NetworkPolicies are enforced by the CNI plugin, not Kubernetes itself. Your cluster's CNI must support NetworkPolicy enforcement. Calico, Cilium, and Weave Net all do. If you use a CNI that does not (like Flannel without a policy add-on), NetworkPolicy objects can be created but have no effect.

Creating a network policy

Open Networking → Network Policies and click Add Network Policy. The pod selector determines which pods the policy applies to — leave it empty to apply the policy to every pod in the namespace. Then choose whether to restrict ingress traffic, egress traffic, or both, and add rules for the traffic you want to allow.
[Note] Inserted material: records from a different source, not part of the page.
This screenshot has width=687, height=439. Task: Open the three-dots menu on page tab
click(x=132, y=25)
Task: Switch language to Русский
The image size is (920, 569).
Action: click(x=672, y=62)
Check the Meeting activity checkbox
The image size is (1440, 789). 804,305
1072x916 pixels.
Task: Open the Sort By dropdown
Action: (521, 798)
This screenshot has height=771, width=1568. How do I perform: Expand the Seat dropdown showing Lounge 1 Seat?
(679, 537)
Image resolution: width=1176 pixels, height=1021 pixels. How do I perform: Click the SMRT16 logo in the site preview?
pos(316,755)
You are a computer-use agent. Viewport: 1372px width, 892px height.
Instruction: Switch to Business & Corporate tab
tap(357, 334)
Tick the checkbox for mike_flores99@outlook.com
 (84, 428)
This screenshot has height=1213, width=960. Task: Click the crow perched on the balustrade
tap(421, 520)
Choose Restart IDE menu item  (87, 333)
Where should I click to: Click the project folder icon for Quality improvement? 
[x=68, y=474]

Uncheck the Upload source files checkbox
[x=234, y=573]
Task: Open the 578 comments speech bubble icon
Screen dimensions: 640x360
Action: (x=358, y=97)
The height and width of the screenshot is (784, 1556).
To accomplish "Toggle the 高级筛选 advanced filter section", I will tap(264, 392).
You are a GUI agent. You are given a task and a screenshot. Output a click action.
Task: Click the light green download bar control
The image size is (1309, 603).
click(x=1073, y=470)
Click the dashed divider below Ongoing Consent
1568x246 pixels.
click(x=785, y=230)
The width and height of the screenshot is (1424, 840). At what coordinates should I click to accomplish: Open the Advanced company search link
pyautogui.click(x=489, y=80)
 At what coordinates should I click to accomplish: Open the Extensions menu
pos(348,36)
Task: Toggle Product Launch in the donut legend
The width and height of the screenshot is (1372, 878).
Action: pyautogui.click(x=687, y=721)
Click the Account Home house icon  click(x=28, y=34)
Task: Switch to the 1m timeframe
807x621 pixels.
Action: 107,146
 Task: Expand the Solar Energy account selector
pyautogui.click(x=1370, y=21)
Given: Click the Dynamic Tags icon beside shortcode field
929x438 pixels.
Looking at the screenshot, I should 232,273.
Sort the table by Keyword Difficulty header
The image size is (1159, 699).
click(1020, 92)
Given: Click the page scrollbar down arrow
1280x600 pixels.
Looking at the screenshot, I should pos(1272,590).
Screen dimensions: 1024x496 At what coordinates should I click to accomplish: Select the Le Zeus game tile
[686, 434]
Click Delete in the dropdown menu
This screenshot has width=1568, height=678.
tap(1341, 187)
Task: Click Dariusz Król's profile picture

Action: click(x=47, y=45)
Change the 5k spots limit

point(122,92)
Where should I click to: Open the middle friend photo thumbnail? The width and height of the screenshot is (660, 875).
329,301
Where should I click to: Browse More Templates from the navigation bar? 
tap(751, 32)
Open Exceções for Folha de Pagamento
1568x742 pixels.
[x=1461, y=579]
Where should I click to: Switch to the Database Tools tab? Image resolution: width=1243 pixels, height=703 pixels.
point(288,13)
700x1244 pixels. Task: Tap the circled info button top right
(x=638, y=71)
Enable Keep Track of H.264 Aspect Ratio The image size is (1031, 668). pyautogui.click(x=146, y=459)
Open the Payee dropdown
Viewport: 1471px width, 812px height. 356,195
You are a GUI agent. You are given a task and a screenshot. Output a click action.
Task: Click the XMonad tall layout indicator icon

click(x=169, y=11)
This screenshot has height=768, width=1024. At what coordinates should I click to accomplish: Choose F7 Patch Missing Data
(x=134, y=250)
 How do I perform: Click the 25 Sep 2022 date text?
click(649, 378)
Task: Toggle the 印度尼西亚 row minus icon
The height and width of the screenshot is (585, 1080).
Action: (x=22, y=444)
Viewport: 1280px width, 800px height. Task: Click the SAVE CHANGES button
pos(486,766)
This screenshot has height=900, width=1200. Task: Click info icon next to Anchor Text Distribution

A useful pattern is to start with a default-deny policy (empty pod selector, policy type listed but no rules) and then add explicit allow rules. This is more secure than starting open and trying to add restrictions later.

For example, to deny all ingress to a namespace, create a policy with an empty pod selector, set policy type to Ingress, and add no ingress rules. Every pod in that namespace will then block all inbound traffic unless another NetworkPolicy explicitly allows it.

Deleting a network policy

When you delete a NetworkPolicy, the pods it selected immediately revert to whatever the remaining policies (if any) allow. If no other policies select those pods, they revert to open communication with the rest of the cluster.